While Bonhoeffer gains mileage on the tradition of theological liberalism in his effort to outbid that tradition, he remains, in certain important respects imbedded within that tradition. Without a full-blown doctrine of God funding his ecclesiological and christological moves, especially an account of the activity of the Holy Spirit in relation to ecclesiological concerns, Bonhoeffer’s contribution remains an inadequate attempt to mount a successful response to the nineteenth century’s shortfalls. This is not to discount the ground that Bonhoeffer makes up in his Christology lectures—which is significant.
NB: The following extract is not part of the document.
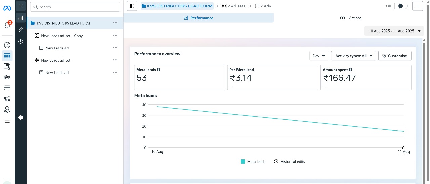
Task: Click the pencil edit icon
Action: coord(21,29)
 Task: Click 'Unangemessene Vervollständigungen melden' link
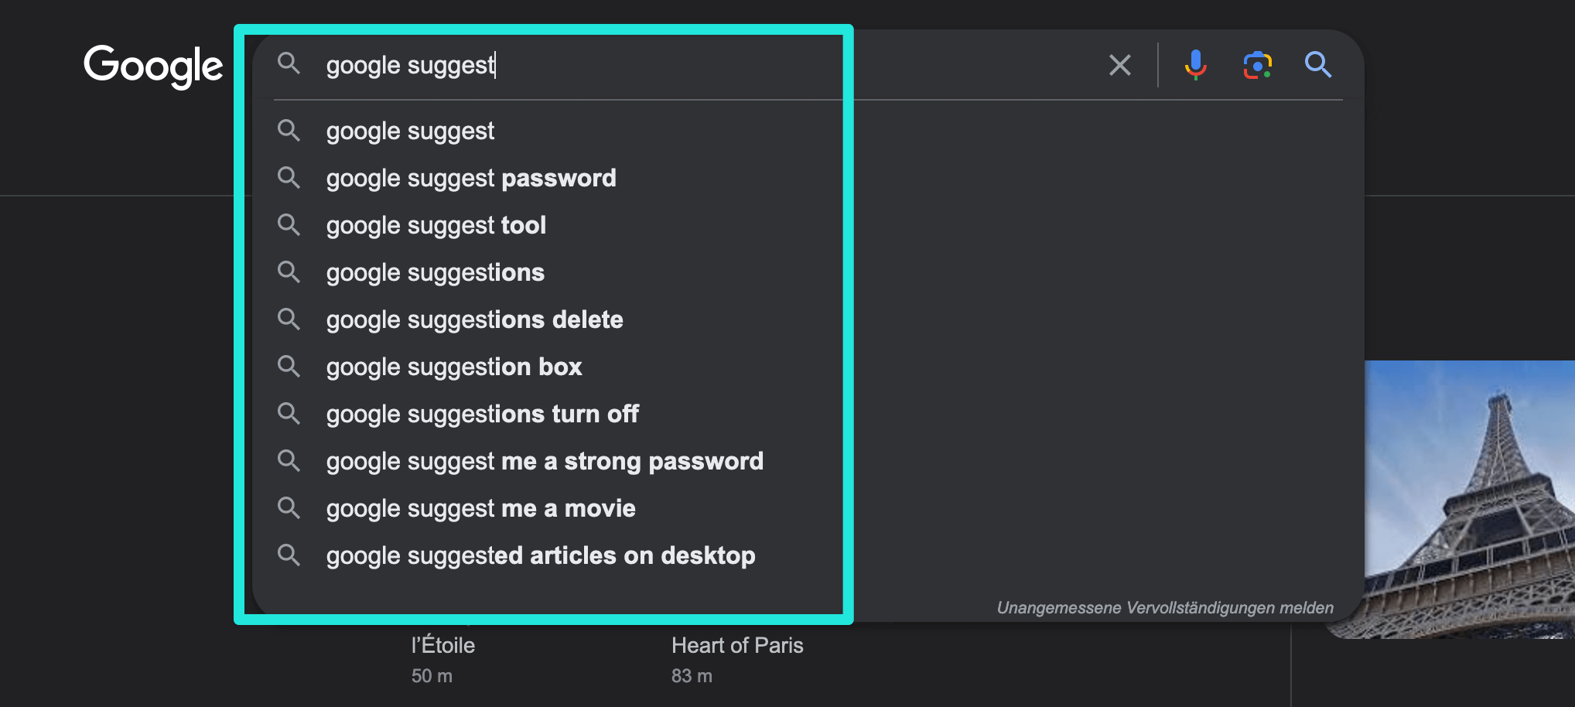(1165, 607)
In this sense Bonhoeffer is a legitimate forerunner of postliberal theology as many of his concerns in his Christology lectures parallel, to a great degree, the concerns of someone like Hans Frei. Yet he remains a precursor of postliberal theology who could not really shed his liberal skin completely (and this may indeed be why he is largely overlooked in contemporary postliberal theology). To do so, his contribution needs to be properly supplemented with a robust doctrine of God wherein he could properly take account of the human activity of the church without falling into the above problematique.